Let's get back to the purported plot. Despite constant whining about how much she misses the completely bland and uninteresting Vampire Bill, Suck-ee has no problem at all in powerfully lusting, with very other thought, after her escort in this novel. He's a werewolf called Alcide, but I shall hereinafter refer to him as Rancid. He's a real man who drives a man's truck and eats man's food and talks with a man's voice. He probably makes manfarts and takes mandumps, too, and no doubt Suck-ee will get around to giving us the low-down in due 'coarse'. But now Harris has me wondering what Bill is. Or Eric. I mean if Rancid is such a manly man's man, and very manful too, where does that leave the previous men in her life? Oh man!

Rancid is working for Eric (who is the only character in this entire novel who makes for remotely acceptable reading); Rancid is in Eric's debt for his father's gambling and that's why he's escorting Suck-ee to Jack-off, Mississippi, where (exactly like the previous novel) she has to dress up like a wolf's dinner to go to a night club and listen in on the thoughts of others. Of course, she's 100% spectacularly successful in all cases because there is always one of the bad guys guaranteed to be running off at the mind on the very subject she wants to learn about. Rancid's old boyfriend, over whom he's really hurting, just happens to be having her engagement party there, and she trots over to diss him and his 'girlfriend'. I was dearly hoping that Suck-ee would have some tart one-liners for her, but intelligent and/or amusing repartee is was evidently well outside of Harris's reach.

Tera is also there (why?!) and she and Suck-ee do a raunchy dance to the thrill of everyone there. Then she wonders why the 'Weres' hit on her! This leads to her becoming injured and she's rescued by Russell Edgington, the vampire king of the state, who insists she come back the next night. When she does, she saves the life of Russell's number two (not to be confused with Rancid's mandump), but gets staked herself instead. Of course, Eric is there to rescue her. Eric also gets to lick her tears. I am not kidding you. Suck-ee has zero problem with this, yet bitches and whines endlessly about Vampire Bill's possible unfaithfulness.

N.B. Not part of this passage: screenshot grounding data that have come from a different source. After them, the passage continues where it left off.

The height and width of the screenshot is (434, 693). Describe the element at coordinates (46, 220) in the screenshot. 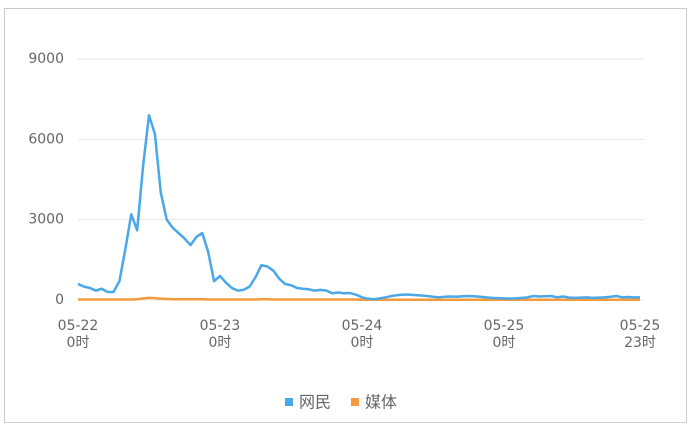

I see `y-tick-label: 3000` at that location.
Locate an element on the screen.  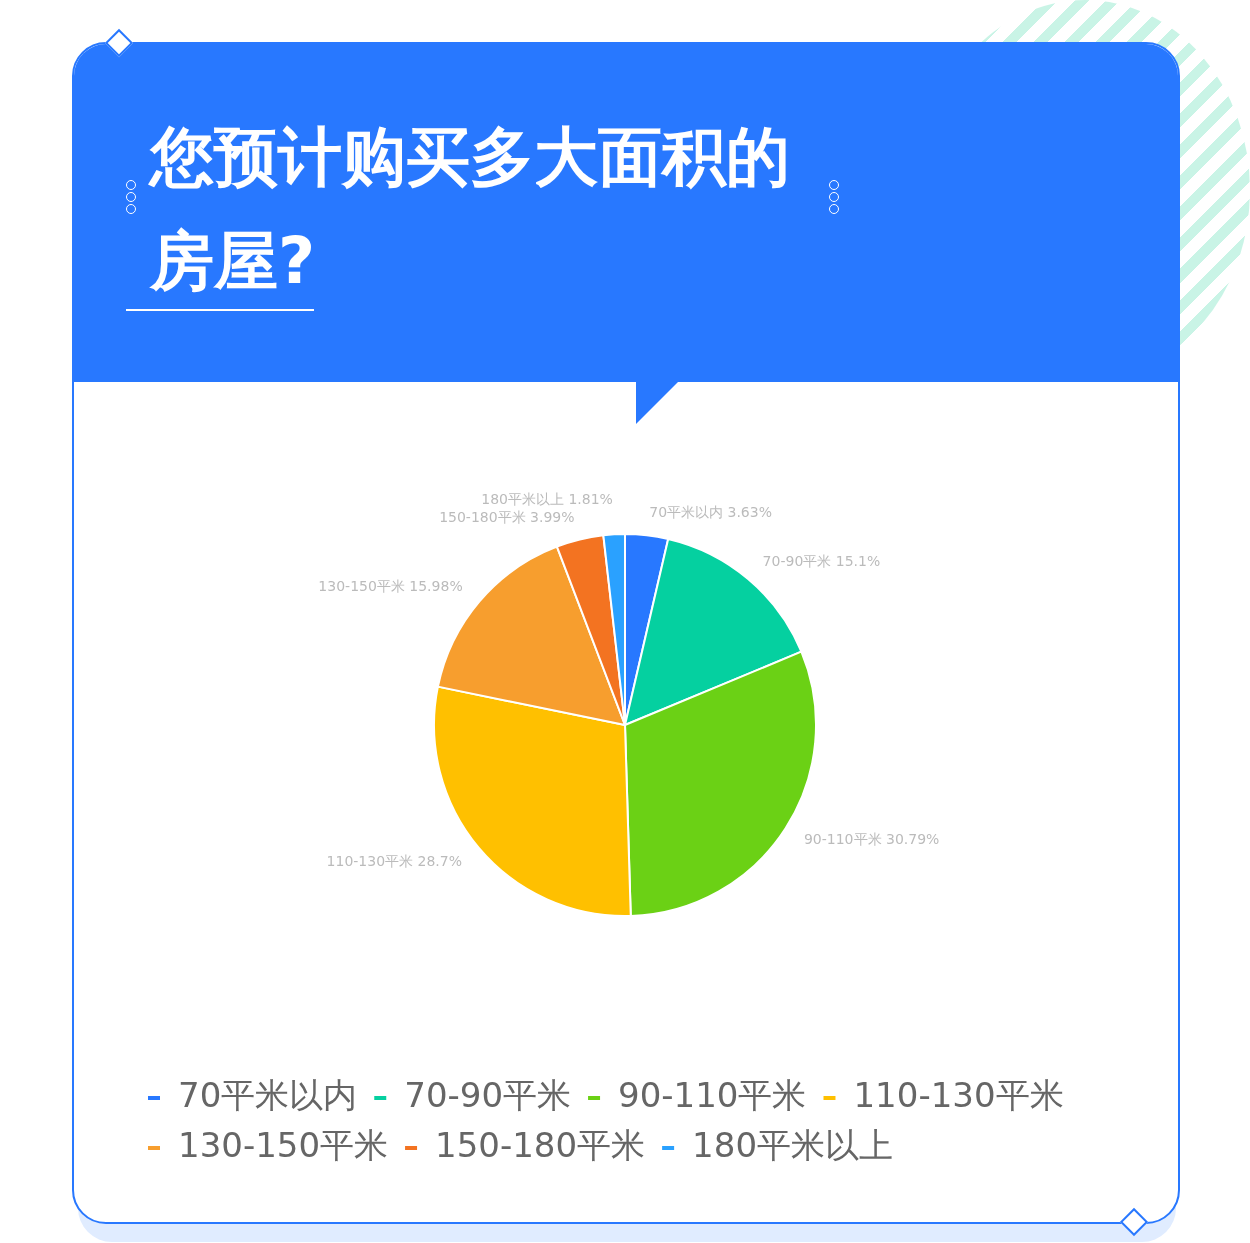
legend-label: 180平米以上 is located at coordinates (793, 1144).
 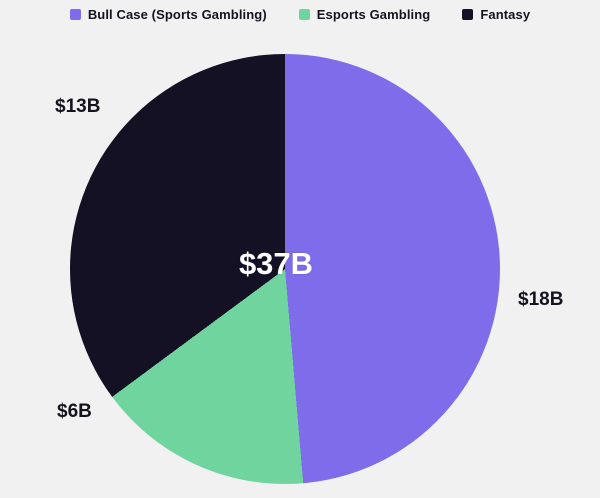 What do you see at coordinates (78, 106) in the screenshot?
I see `slice-value-label-fantasy: $13B` at bounding box center [78, 106].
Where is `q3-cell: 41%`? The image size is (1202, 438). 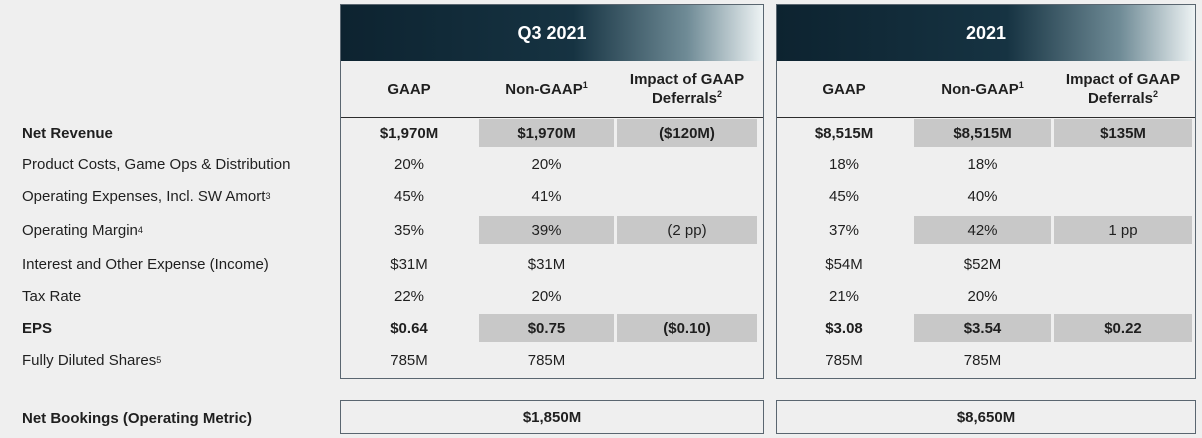 q3-cell: 41% is located at coordinates (546, 196).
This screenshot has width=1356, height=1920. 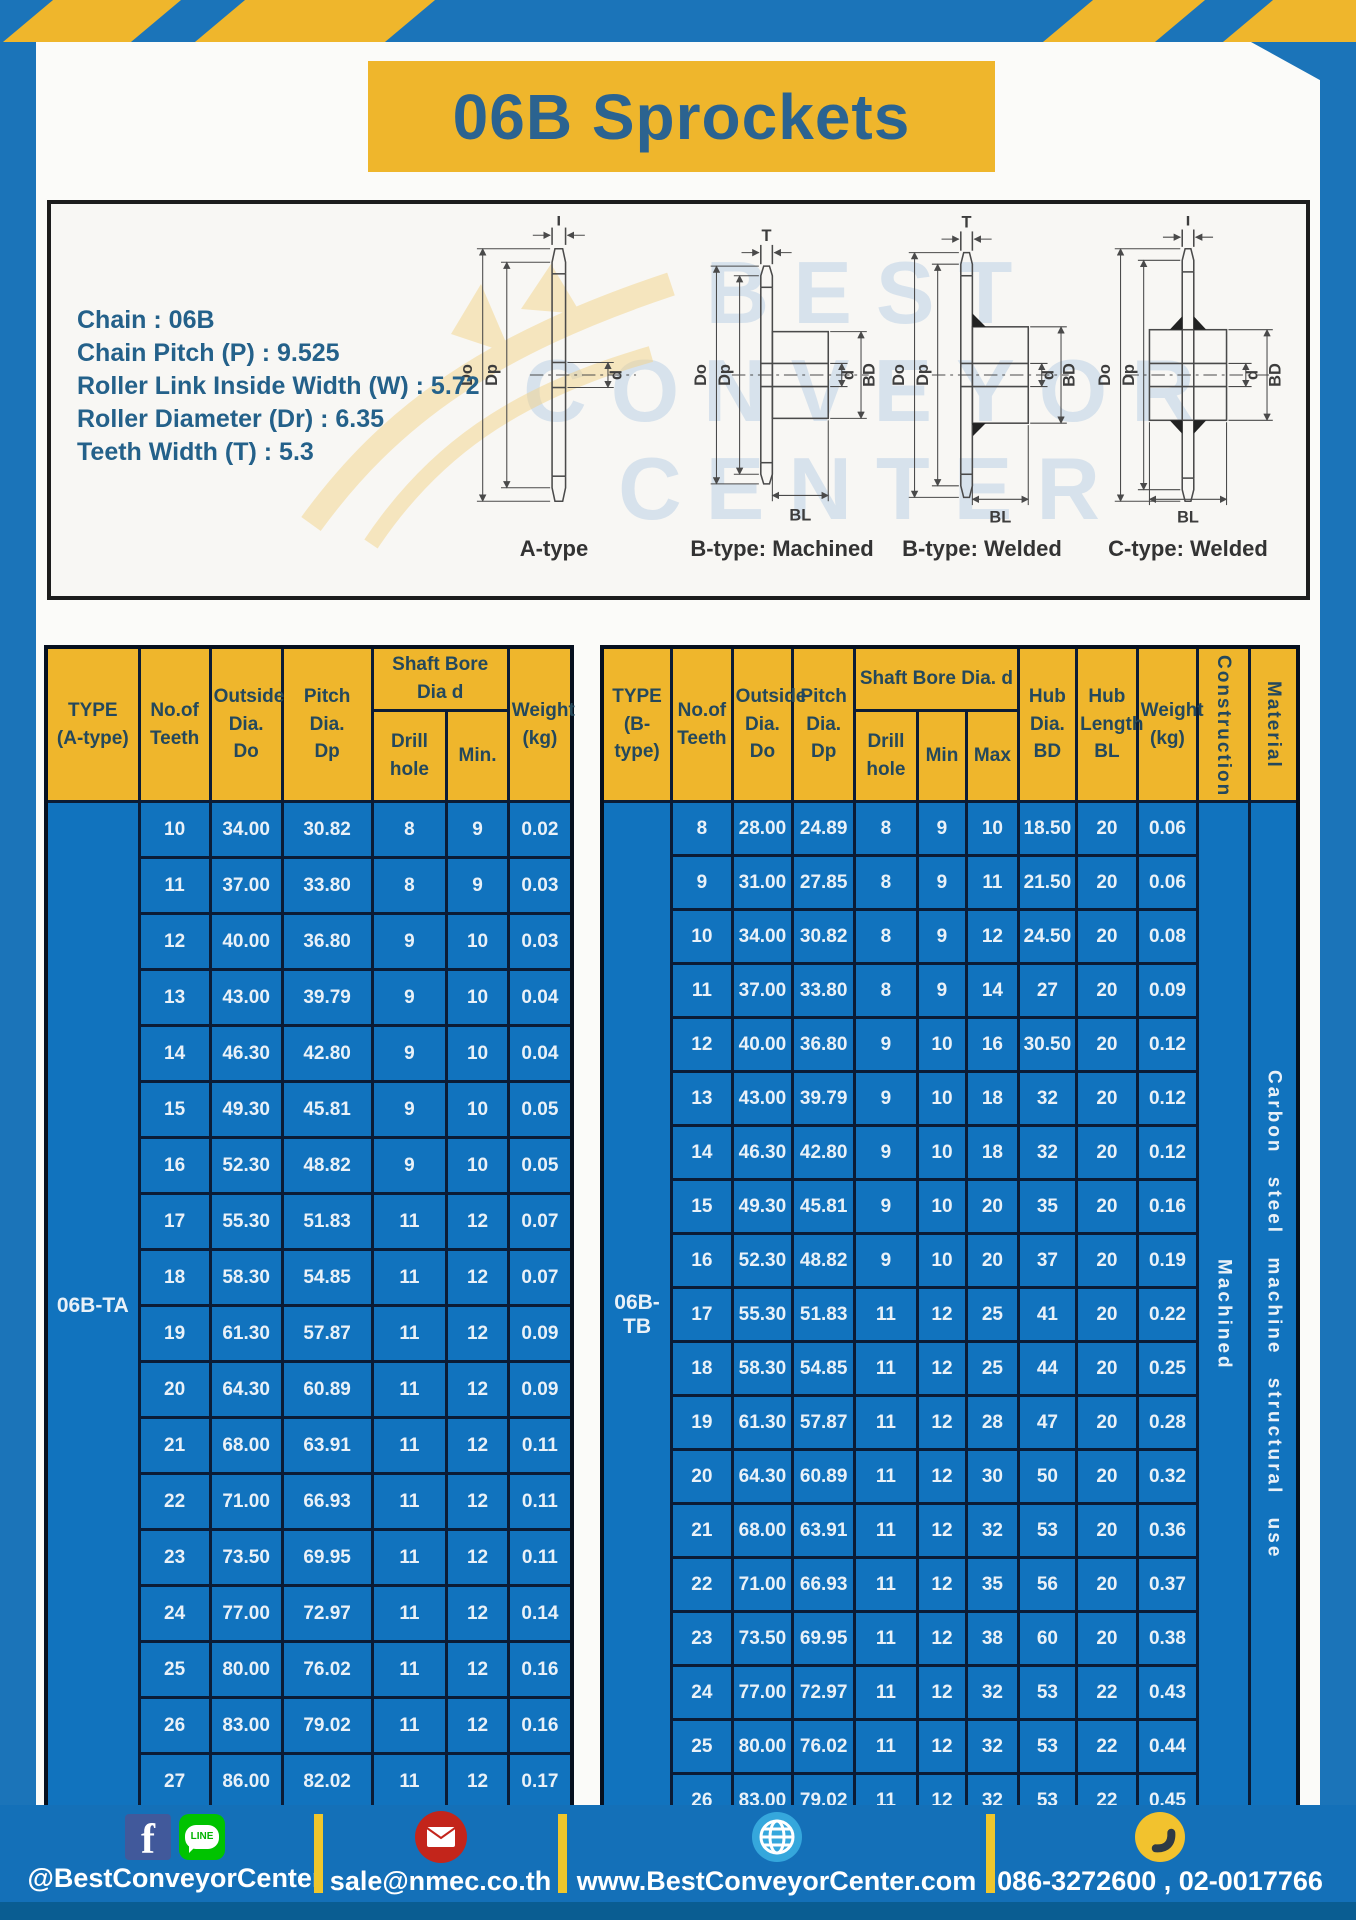 I want to click on data-cell: 21, so click(x=174, y=1446).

Which self-respecting girl (and one in a supposed love relationship, to boot) would let another guy lick her tears? We're expected to believe that vampires get off on all kinds of human body fluids, but evidently this applies only if they relate to crying and blood. I seriously doubt there will be a volume in this series where we'll see Harris extol the joys of licking sweat, or swallowing semen, chawing ear wax, or gulping down the golden rain.

Needless to say this novel sucked almost exclusively. The only salvageable parts were the ones where Eric showed up. Why Harris can write him as quirky, interesting, and issuing amusing comments while everyone else in the entire novel is boring as a Rancid Mandump is the Southern Vampire mystery.